The PPAN-containing emulsion explosive prepared in Example 1 was stored in an oven at 100°C for 32 hours to evaluate the explosion speed, and the results are shown in Table 1 below.

From the results in Table 1, it can be seen that the PPAN-containing emulsion explosive of the present invention maintains its initial performance even after storage at 100°C for 32 hours. These results indicate that the PPAN-containing emulsion explosive composition of the present invention shows no difference in performance even after being stored for a long time in a high temperature environment.

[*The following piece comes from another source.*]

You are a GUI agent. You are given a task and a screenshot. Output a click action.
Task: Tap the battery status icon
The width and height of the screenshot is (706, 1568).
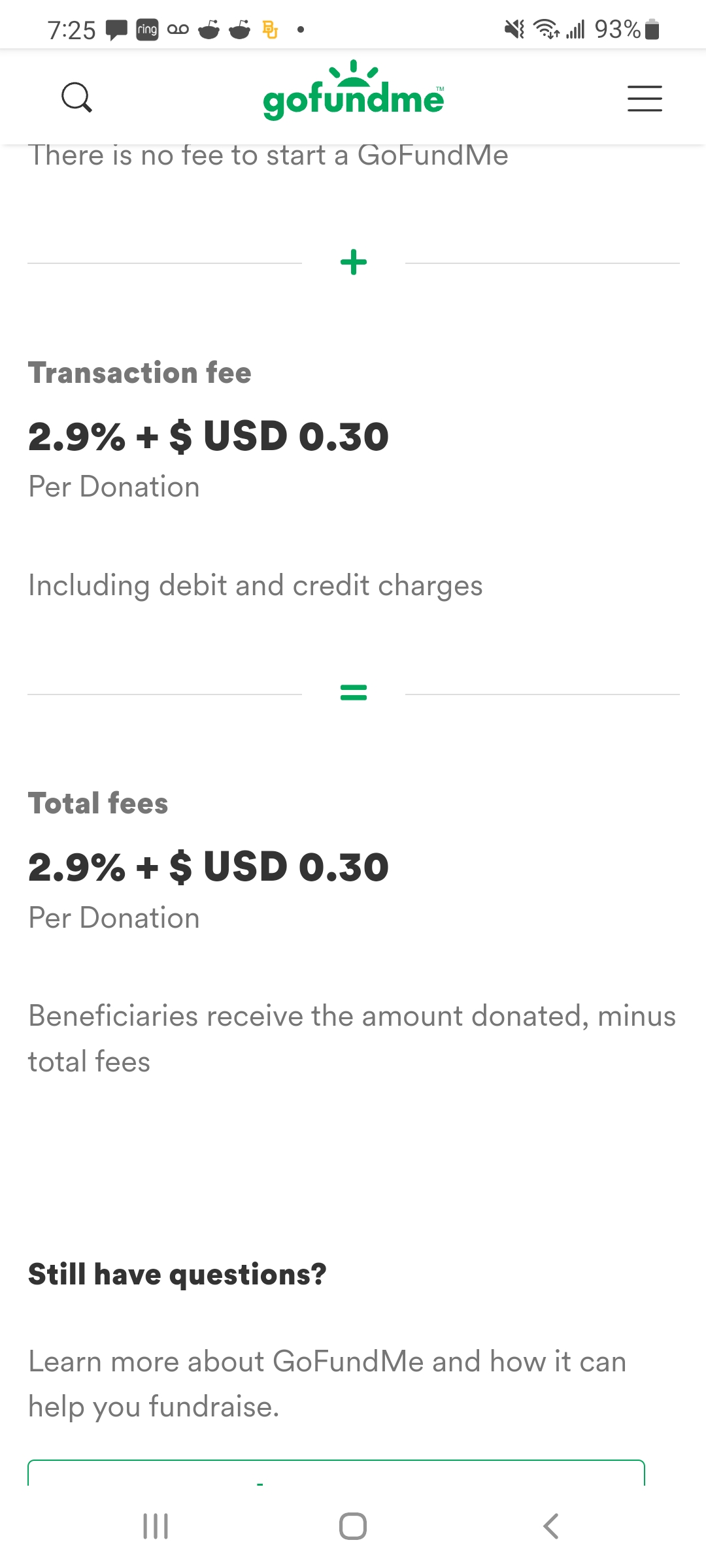point(652,30)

Test Example 3: Performance evaluation of emulsion explosives containing PPAN after long-term storage

The reactivity evaluation of Examples 1 and 2 was conducted according to the reactivity evaluation method described in AEISG (Australian Explosive Industry And Safety Goup Inc.) Elevated temperature and reactive ground Edition 4.

Example 1 where 30% by weight of PPAN was mixed; Example 2 where 50% by weight of PPAN was mixed; Comparative Example 3 without PPAN mixed; The emulsion explosive composition of Comparative Example 4, which did not contain PPAN and urea, was evaluated and the results were compared. The reactivity evaluation method was followed, but due to the unavailability of actual rock samples, Pyrite (FeS2, 100%, 300mesh, Aldrich) was substituted for evaluation. The results are shown in Figure 2.

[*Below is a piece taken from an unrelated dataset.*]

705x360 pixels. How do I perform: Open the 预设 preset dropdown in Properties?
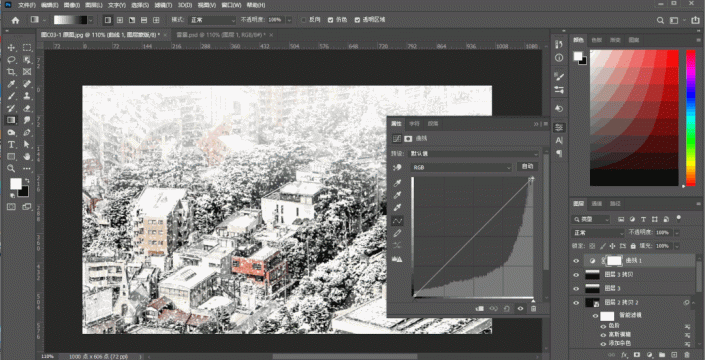[x=474, y=153]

As can be seen in Figure 2, the emulsion explosive composition of the present invention did not react with pyrite regardless of the PPAN content, and no gas generation was observed with the naked eye.

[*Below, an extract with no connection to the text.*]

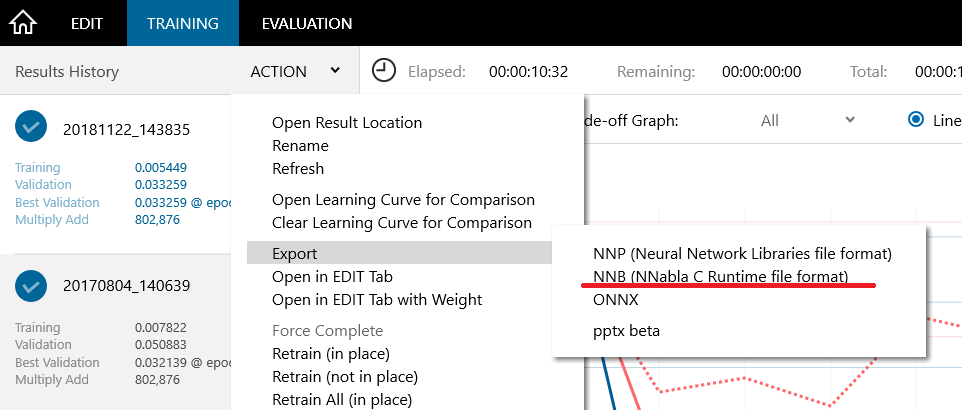The image size is (962, 410).
Task: Click checkmark icon for result 20181122_143835
Action: [32, 127]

In addition, in the case of the emulsion explosive composition of Comparative Example 4 that does not contain urea, which is an inhibitor, the temperature rises rapidly as shown in the graph, but in the case of Examples 1, 2 and Comparative Example 3 that include urea, there is a section without temperature change. It was confirmed that it was maintained for more than 32 hours. This means that the PPAN-containing emulsion explosive composition of Examples 1 and 2 of the present invention can be safely used in reactive ground without generating NOx gas.

Claims (4)

An explosive composition comprising 40 to 80% by weight of an emulsion explosive composition and 20 to 60% by weight of porous ammonium nitrate (PPAN) as an extrapolated oxidizing agent,
The emulsion explosive composition is
(a) 70 to 95% by weight of an oxidizing agent aqueous solution containing ammonium nitrate, calcium nitrate, and urea,
(b) 0.1 to 10% by weight of emulsifier,
(c) 0.1 to 10% by weight of oil, and
(d) 0.1 to 10% by weight of an aliphatic adipate plasticizer, which is a heat-resistant plasticizer. An emulsion composition containing PPAN. According to paragraph 1,
The oxidizing agent aqueous solution is an emulsion composition containing PPAN, characterized in that it contains 30 to 60% by weight of ammonium nitrate, 30 to 60% by weight of calcium nitrate, 1 to 20% by weight of water, and 1 to 20% by weight of urea. According to paragraph 1,
An emulsion composition containing PPAN, wherein the emulsifier includes PIBSA amine salt (Amine salt of polyisobutylenesuccinicanhydride) with a flash point of 100°C or higher, an acid value of 7 to 8, and an amine value of 40 to 60. According to paragraph 1,
The aliphatic adipate plasticizer consists of dioctyl adipate (DOA), di-iso-octyl adipate (DIOA), and diisodecyl adipate (DIDA). An emulsion composition containing PPAN, characterized in that it is one or more selected from the group.